Competing priorities marked Wednesday’s redistricting meeting, with some plans prioritizing preserving incumbents’ districts.
“It does at least keep the three incumbents in the District 24,” Rep. Craig Headland (R-Montpelier) said.
Other plans focused on keeping counties together.
“Every one of us so far has had conflicting priorities. That’s what’s going to happen because we did not come to any sort of agreement to the best of my knowledge as a committee before we all went into doing this. The very last principle is protection of incumbents on that list,” Sen. Erin Oban (D-Bismarck) said.
To accommodate for the state’s urban population growth and rural decline, one district could be added in Fargo while two could be added in the Williston area.
That means some rural districts could cease to exist in the same way — including District 26, whose Representative Kathy Skroch, urged committee members not to dissolve.

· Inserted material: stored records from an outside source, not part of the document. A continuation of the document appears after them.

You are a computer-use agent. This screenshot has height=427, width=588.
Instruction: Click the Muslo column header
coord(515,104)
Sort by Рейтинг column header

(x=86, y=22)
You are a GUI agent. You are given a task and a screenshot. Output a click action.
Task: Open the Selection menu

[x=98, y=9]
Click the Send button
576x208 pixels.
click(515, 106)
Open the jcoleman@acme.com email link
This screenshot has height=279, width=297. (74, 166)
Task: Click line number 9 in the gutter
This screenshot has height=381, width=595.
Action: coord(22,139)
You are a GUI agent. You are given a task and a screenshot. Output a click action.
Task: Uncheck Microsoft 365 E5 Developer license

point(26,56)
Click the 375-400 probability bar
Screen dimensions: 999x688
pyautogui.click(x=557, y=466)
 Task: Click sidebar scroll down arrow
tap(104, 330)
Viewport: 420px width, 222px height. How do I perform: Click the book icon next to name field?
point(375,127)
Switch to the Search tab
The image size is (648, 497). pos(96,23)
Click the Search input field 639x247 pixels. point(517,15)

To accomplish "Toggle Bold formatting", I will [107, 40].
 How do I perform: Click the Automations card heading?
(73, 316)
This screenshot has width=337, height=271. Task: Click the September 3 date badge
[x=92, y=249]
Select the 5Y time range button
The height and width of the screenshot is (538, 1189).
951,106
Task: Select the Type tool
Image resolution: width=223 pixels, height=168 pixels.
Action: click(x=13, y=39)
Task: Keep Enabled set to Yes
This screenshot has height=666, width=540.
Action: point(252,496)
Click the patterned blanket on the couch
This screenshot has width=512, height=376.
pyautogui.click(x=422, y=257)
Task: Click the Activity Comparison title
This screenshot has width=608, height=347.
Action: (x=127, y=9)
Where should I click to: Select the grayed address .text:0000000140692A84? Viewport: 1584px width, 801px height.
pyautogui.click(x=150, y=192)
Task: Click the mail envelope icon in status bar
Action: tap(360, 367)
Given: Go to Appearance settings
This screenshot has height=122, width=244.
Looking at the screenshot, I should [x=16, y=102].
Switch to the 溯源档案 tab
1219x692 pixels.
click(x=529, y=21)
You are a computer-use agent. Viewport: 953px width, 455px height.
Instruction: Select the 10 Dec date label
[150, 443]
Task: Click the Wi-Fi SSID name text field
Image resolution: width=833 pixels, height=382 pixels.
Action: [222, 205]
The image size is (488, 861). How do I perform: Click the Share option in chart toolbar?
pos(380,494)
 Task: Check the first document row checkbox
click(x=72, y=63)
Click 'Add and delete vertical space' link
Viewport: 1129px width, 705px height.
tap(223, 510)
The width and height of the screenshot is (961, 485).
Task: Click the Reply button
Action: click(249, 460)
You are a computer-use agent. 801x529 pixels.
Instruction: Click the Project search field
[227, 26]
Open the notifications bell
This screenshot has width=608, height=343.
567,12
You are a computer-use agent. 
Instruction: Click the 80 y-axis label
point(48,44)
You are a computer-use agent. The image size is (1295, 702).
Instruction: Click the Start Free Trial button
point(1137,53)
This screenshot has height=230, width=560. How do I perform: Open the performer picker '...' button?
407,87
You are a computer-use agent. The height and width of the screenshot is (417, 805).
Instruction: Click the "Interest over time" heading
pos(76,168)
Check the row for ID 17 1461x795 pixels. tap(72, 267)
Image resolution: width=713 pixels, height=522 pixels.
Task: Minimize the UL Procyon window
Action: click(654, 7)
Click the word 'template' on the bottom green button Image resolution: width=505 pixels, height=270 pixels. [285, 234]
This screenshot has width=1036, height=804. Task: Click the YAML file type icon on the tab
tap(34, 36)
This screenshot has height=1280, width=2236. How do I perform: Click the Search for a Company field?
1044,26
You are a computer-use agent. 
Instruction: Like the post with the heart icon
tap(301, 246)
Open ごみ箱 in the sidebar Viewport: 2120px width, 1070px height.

“It is just as reasonable to dissolve a central district as it is to dissolve District 26. People will be disenfranchised if their legislators are being put into an entirely different district where they no longer will be able to vote for those legislators,” Skroch (R-Lidgerwood) said.
But Vice Chair Ray Holmberg assured that any change in district shape would still abide by the one-person one-vote standard, meaning citizens of that district wouldn’t lose representation, but they may lose their current representative.
“They all will get to vote, they might vote for different people, but no one has been disenfranchised,” Holmberg said.
The entire legislature will reconvene in November to vote on the map.